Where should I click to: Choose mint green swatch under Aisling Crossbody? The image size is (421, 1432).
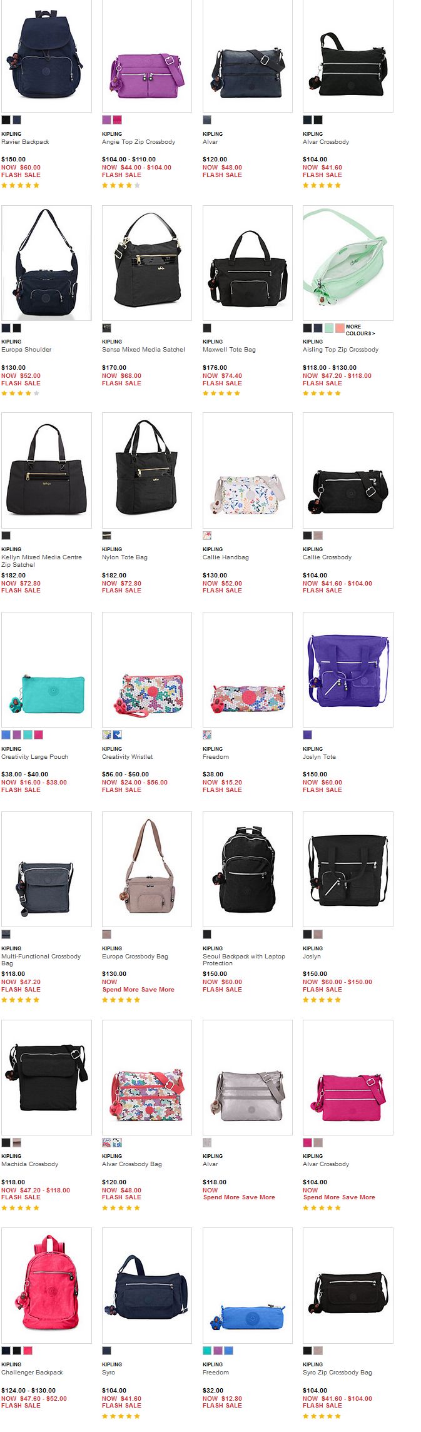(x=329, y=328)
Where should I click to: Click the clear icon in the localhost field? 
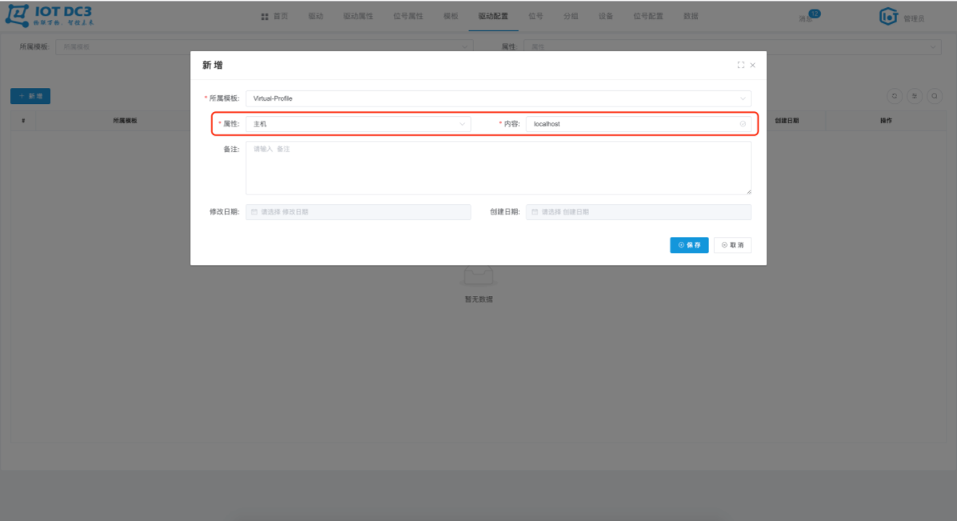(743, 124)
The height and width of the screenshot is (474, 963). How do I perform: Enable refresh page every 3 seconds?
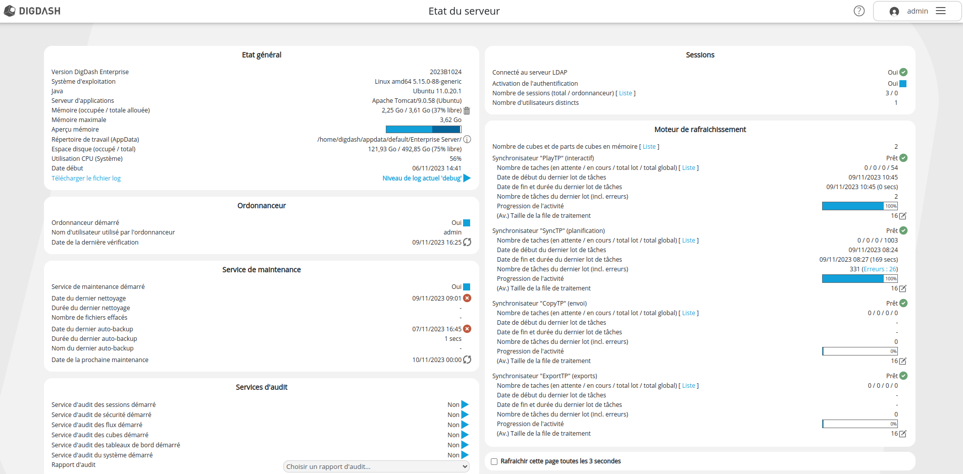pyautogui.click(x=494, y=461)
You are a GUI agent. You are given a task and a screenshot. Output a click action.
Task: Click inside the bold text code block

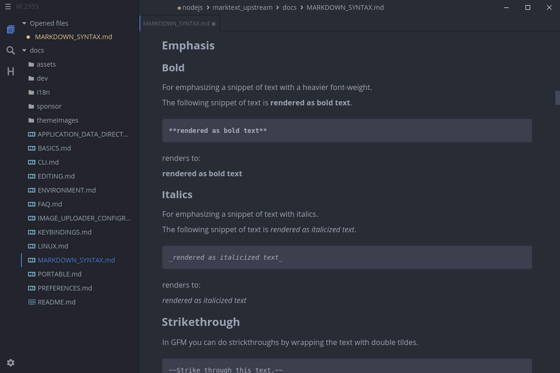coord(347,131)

--

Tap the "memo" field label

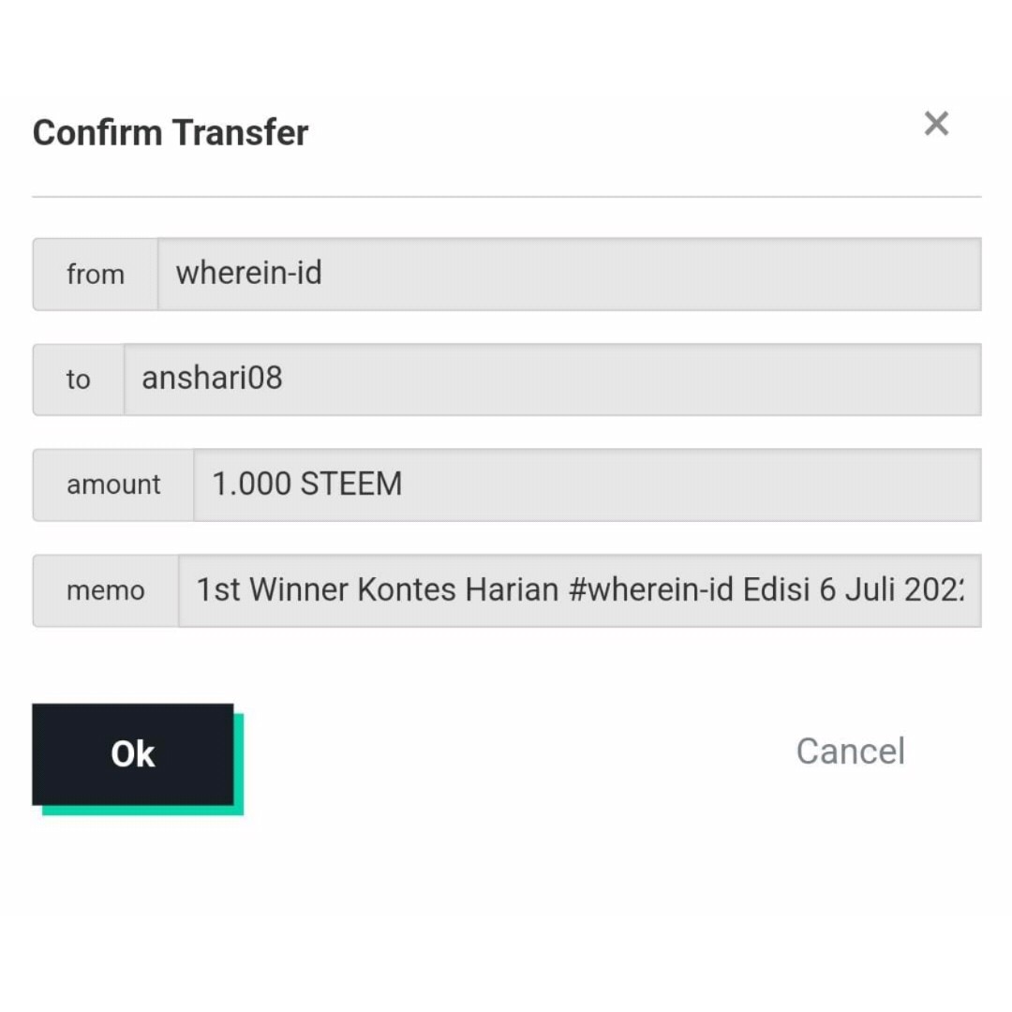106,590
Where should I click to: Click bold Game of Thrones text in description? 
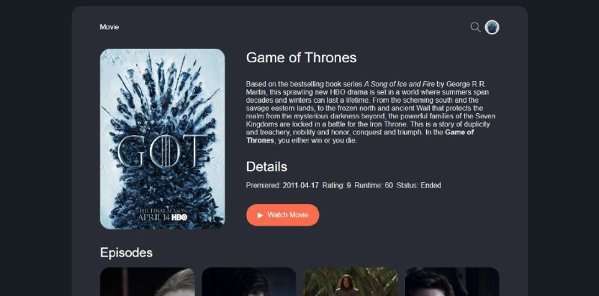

**THE TASK**. In the data above, retype only the stretch from the line with "Where should I click to: Choose" through the line with "You are a GUI", word for word, and skip any pictures.

**TASK SOLUTION**.
Where should I click to: Choose mint green swatch under Aisling Crossbody? The image size is (421, 1432).
(x=329, y=328)
Where should I click to: Click the clear icon in the localhost field? 
(743, 124)
The height and width of the screenshot is (474, 963). How do I perform: Enable refresh page every 3 seconds?
pyautogui.click(x=494, y=461)
You are a GUI agent. You are given a task and a screenshot. Output a click action.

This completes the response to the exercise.